REVIEWER: Jakob R. E. Leimgruber, Universität Freiburg

Review's Editor: Helen Aristar-Dry

SUMMARY

Rosen's PhD dissertation, published here as a monograph in Benjamin's highly
regarded Varieties around the World (VEAW) series, attempts a comprehensive
grammatical description of the English spoken on the Channel Island of Jersey.
Situated within a variationist sociolinguistic framework, with considerable
input from contact linguistics, the book presents and analyses data collected
during fieldwork in the late 2000s. While continuously referring to previous
research on Channel Islands English, it positions itself as 'the first
comprehensive description of […] the variety of English spoken on Jersey', as
per the cover blurb.

The book boasts nine chapters, two appendices (the written questionnaire and
an excerpt from a transcript) and an index. Two maps in Chapters 1 and 3 give
useful geographic context. Several well-drawn figures illustrate points of
interest in the data. Chapter 1 'Introduction' situates this Jersey study in a
line of other studies on insular varieties, beginning with Martha's Vineyard
(Labov 1963). It briefly presents the Channel Islands' geopolitical context,
and gives a first short overview of the research done on the English and
French varieties spoken there. It also identifies the four main research
questions the book will address. Chapter 2 'Theoretical foundations' gives a
rich literature review of previous research on 'linguistic variation and
change' (section 2.1), 'morphological and syntactic variation' (2.2),
'linguistic change' (2.3), 'linguistic contact' (2.4), and 'identity and
attitudes' (2.5). Chapter 3 'Jersey English in context' details at greater
length the existing literature on Jersey English, including non-linguistic
sources such as historical and cultural publications. Information about the
island's demography, history, and sociolinguistics is given. Chapter 4
'Methods and data' explains in detail the study's research design and data
collection and analysis. We learn how the 40 informants were selected
(friend-of-a-friend network method, restricted to those born and bred in
Jersey, and corrected for age group, mono-/bilingualism, and gender), what the
data collection tools were (sociolinguistic interviews, written
questionnaires, and archival oral history recordings, among others), what the
resulting corpora were (the Jersey Interview Corpus with 267,845 tokens and
the Jersey Archive Corpus with 39,790 tokens), and which statistical analyses
were used on  the data.

In Chapter 5 'Discourse marker EH' Rosen begins presenting data, devoting the
entire chapter to a detailed description of the discourse particle EH. Its
syntactic and pragmatic properties are explained, before turning to its
distribution in the corpus. The particle's putative origin in Norman French is
explored, as is its behaviour as compared to the homophonous particle EH found
in Guernsey and British English. A final section considers the particle's high
level of salience and its status as an identity marker.

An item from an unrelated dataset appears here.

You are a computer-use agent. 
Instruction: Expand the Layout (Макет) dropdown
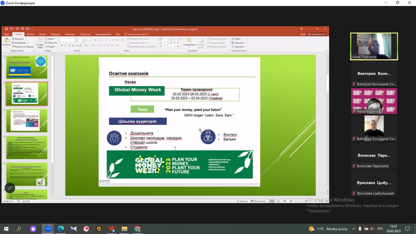click(51, 39)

Chapter 6 'Features of the Jersey English verb phrase' is divided into three
sections. The first deals with the so-called FAP (First verb + And + Plain
infinitive) construction, as in 'I went and buy some pansy plants' (p. 104),
reviewing the literature, presenting its occurrence in the corpus, and
investigating its origin. The second considers agreement in existential
THERE-constructions (as in the section title 'There's a lot of Jersey cows'),
again speculating a Norman French origin. The third section lists 'further
observations on the verb phrase', i.e. tense and aspect (e.g. present tense
for future reference, WOULD in IF-clauses), agreement (e.g. WAS/WERE
generalisation), and verb morphology (e.g. levelling of past tense and past
participle).

The 16 sections of Chapter 7 'Other grammatical features: An overview'  are
followed by a comparison of Guernsey and Jersey English morphosyntax. They
cover relative clauses, emphatic markers (e.g. object personal pronouns,
pronominal adposition, demonstrative THEM, assertive YET, emphatic LÀ, BUT
YES), prepositional and article usage, negation, absence in 'S in local
genitive, male/female third person pronouns for inanimates, AFTER as a time
adverbial, IF-deletion in conditional clauses, analytic/synthetic
comparatives, AS WHAT/THAN WHAT in comparative sentences, absence of plural
marking, question formation, adverbs and adjectives having the same form,
pronominal usage, and LIKE as a focussing device, a discourse marker, and a
quotative. All of these are illustrated with ample examples from the corpus.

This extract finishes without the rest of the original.